Since first publishing A Time to Kill in 1988, John Grisham has written twenty novels and one work of nonfiction, The Innocent Man. His second novel, The Firm, spent 47 weeks on the New York Times bestseller list, becoming the bestselling novel of 1991. The success of The Pelican Brief, which hit number one on the New York Times bestseller list, and The Client, which debuted at number one, confirmed Grisham's reputation as the master of the legal thriller. His most recent novel, The Associate, was published in January 2009. Read his exclusive Amazon guest review of The Lost City of Z:

In April of 1925, a legendary British explorer named Percy Fawcett launched his final expedition into the depths of the Amazon in Brazil. His destination was the lost city of El Dorado, the “City of Gold,” an ancient kingdom of great sophistication, architecture, and culture that, for some reason, had vanished. The idea of El Dorado had captivated anthropologists, adventurers, and scientists for 400 years, though there was no evidence it ever existed. Hundreds of expeditions had gone looking for it. Thousands of men had perished in the jungles searching for it. Fawcett himself had barely survived several previous expeditions and was more determined than ever to find the lost city with its streets and temples of gold.

The world was watching. Fawcett, the last of the great Victorian adventurers, was financed by the Royal Geographical Society in London, the world’s foremost repository of research gathered by explorers. Fawcett, then age 57, had proclaimed for decades his belief in the City of Z, as he had nicknamed it. His writings, speeches, and exploits had captured the imagination of millions, and reports of his last expedition were front page news.

His expeditionary force consisted of three men--himself, his 21-year-old son Jack, and one of Jack’s friends. Fawcett believed that only a small group had any chance of surviving the horrors of the Amazon. He had seen large forces decimated by malaria, insects, snakes, poison darts, starvation, and insanity.

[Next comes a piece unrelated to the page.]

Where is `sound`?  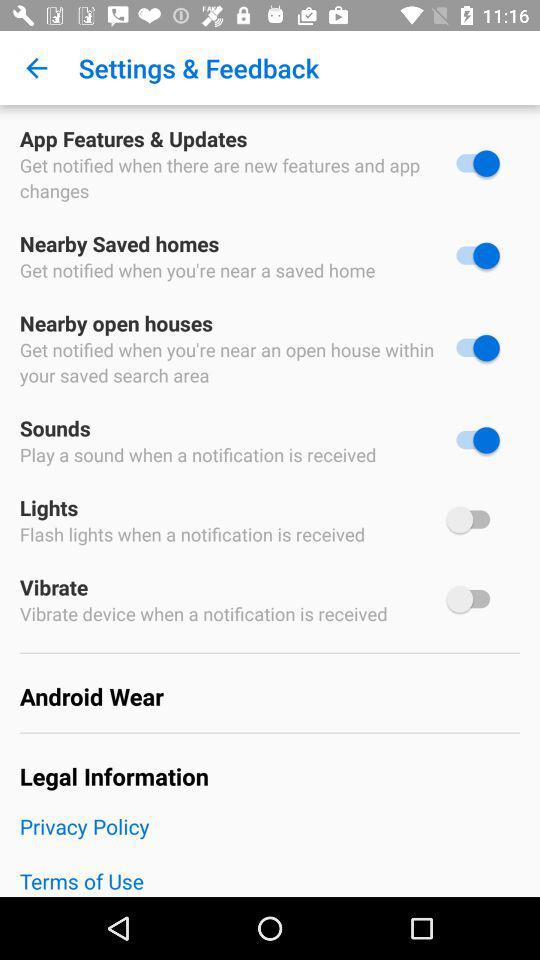 sound is located at coordinates (472, 440). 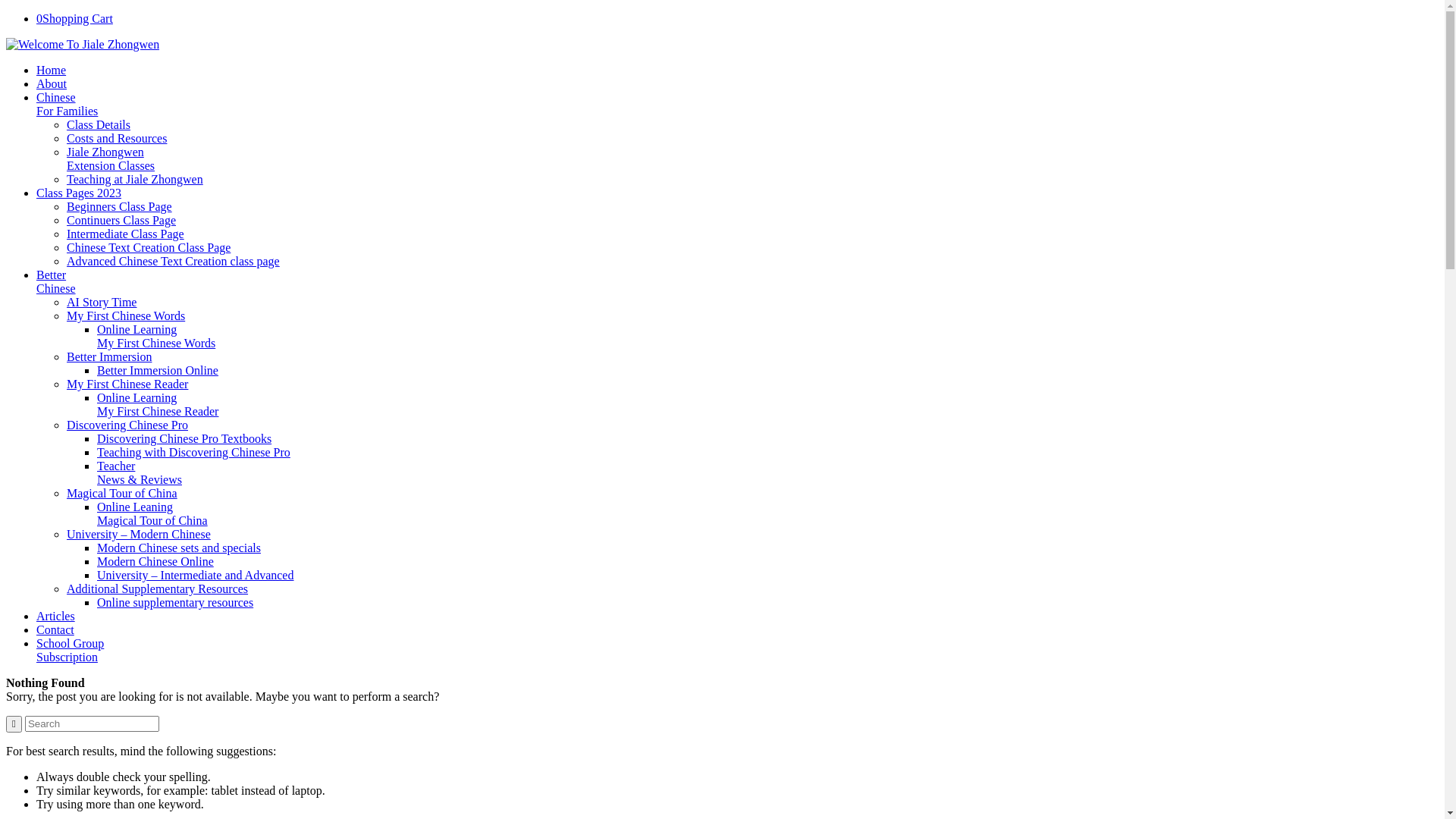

He knew better. He and his two companions would travel light, carry their own supplies, eat off the land, pose no threat to the natives, and endure months of hardship in their search for the Lost City of Z.

They were never seen again. Fawcett’s daily dispatches trickled to a stop. Months passed with no word. Because he had survived several similar forays into the Amazon, his family and friends considered him to be near super-human. As before, they expected Fawcett to stumble out of the jungle, bearded and emaciated and announcing some fantastic discovery. It did not happen.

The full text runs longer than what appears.